EXERCISE DIRECTIONS: Only an exact copy of the entries will serve as the answer.

RECORDS:
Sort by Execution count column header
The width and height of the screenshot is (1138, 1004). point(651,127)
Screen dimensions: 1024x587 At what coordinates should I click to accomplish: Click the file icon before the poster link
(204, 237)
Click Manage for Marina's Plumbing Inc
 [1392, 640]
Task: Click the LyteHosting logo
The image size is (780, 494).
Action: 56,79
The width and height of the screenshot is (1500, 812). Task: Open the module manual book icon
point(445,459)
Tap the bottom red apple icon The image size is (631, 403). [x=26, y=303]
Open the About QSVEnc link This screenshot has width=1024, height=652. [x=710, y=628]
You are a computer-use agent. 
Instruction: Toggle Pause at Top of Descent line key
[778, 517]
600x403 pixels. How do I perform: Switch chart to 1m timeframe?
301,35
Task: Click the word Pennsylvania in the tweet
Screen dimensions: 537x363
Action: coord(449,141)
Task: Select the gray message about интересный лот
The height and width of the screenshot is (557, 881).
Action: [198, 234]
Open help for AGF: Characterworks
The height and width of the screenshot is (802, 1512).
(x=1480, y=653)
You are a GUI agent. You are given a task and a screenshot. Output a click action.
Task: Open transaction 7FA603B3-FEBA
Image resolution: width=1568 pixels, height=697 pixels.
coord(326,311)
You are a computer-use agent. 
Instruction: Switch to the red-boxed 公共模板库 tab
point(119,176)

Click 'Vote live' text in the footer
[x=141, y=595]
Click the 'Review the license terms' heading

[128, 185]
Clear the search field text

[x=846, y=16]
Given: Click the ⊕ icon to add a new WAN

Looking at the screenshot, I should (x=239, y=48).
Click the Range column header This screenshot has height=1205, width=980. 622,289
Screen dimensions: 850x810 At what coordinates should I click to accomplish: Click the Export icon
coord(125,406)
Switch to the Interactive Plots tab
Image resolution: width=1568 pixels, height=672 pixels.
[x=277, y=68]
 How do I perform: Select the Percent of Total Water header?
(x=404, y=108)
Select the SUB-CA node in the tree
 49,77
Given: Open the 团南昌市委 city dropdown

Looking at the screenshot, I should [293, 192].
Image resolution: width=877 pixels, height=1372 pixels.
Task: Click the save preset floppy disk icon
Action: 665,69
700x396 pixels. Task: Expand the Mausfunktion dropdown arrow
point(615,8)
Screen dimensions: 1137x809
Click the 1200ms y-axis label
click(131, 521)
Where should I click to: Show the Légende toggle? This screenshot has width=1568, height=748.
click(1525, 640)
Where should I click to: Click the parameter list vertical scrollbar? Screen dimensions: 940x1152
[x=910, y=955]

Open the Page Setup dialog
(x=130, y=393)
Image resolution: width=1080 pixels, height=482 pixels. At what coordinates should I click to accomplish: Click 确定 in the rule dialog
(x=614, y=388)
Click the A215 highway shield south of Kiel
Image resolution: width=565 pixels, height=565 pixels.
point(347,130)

OUTPUT FOR THIS EXERCISE:
Sort by Execution count column header
The width and height of the screenshot is (1138, 1004). point(651,127)
Screen dimensions: 1024x587 At what coordinates should I click to accomplish: Click the file icon before the poster link
(204, 237)
Click Manage for Marina's Plumbing Inc
 [1392, 640]
Task: Click the LyteHosting logo
The image size is (780, 494).
Action: 56,79
The width and height of the screenshot is (1500, 812). Task: Open the module manual book icon
point(445,459)
Tap the bottom red apple icon The image size is (631, 403). [x=26, y=303]
Open the About QSVEnc link This screenshot has width=1024, height=652. [x=710, y=628]
You are a computer-use agent. 
Instruction: Toggle Pause at Top of Descent line key
[778, 517]
600x403 pixels. How do I perform: Switch chart to 1m timeframe?
301,35
Task: Click the word Pennsylvania in the tweet
Screen dimensions: 537x363
Action: coord(449,141)
Task: Select the gray message about интересный лот
The height and width of the screenshot is (557, 881).
Action: [198, 234]
Open help for AGF: Characterworks
The height and width of the screenshot is (802, 1512).
(x=1480, y=653)
You are a GUI agent. You are given a task and a screenshot. Output a click action.
Task: Open transaction 7FA603B3-FEBA
Image resolution: width=1568 pixels, height=697 pixels.
coord(326,311)
You are a computer-use agent. 
Instruction: Switch to the red-boxed 公共模板库 tab
point(119,176)

Click 'Vote live' text in the footer
[x=141, y=595]
Click the 'Review the license terms' heading

[128, 185]
Clear the search field text

[x=846, y=16]
Given: Click the ⊕ icon to add a new WAN

Looking at the screenshot, I should (x=239, y=48).
Click the Range column header This screenshot has height=1205, width=980. 622,289
Screen dimensions: 850x810 At what coordinates should I click to accomplish: Click the Export icon
coord(125,406)
Switch to the Interactive Plots tab
Image resolution: width=1568 pixels, height=672 pixels.
[x=277, y=68]
 How do I perform: Select the Percent of Total Water header?
(x=404, y=108)
Select the SUB-CA node in the tree
 49,77
Given: Open the 团南昌市委 city dropdown

Looking at the screenshot, I should [293, 192].
Image resolution: width=877 pixels, height=1372 pixels.
Task: Click the save preset floppy disk icon
Action: 665,69
700x396 pixels. Task: Expand the Mausfunktion dropdown arrow
point(615,8)
Screen dimensions: 1137x809
Click the 1200ms y-axis label
click(131, 521)
Where should I click to: Show the Légende toggle? This screenshot has width=1568, height=748.
click(1525, 640)
Where should I click to: Click the parameter list vertical scrollbar? Screen dimensions: 940x1152
[x=910, y=955]

Open the Page Setup dialog
(x=130, y=393)
Image resolution: width=1080 pixels, height=482 pixels. At what coordinates should I click to accomplish: Click 确定 in the rule dialog
(x=614, y=388)
Click the A215 highway shield south of Kiel
Image resolution: width=565 pixels, height=565 pixels.
point(347,130)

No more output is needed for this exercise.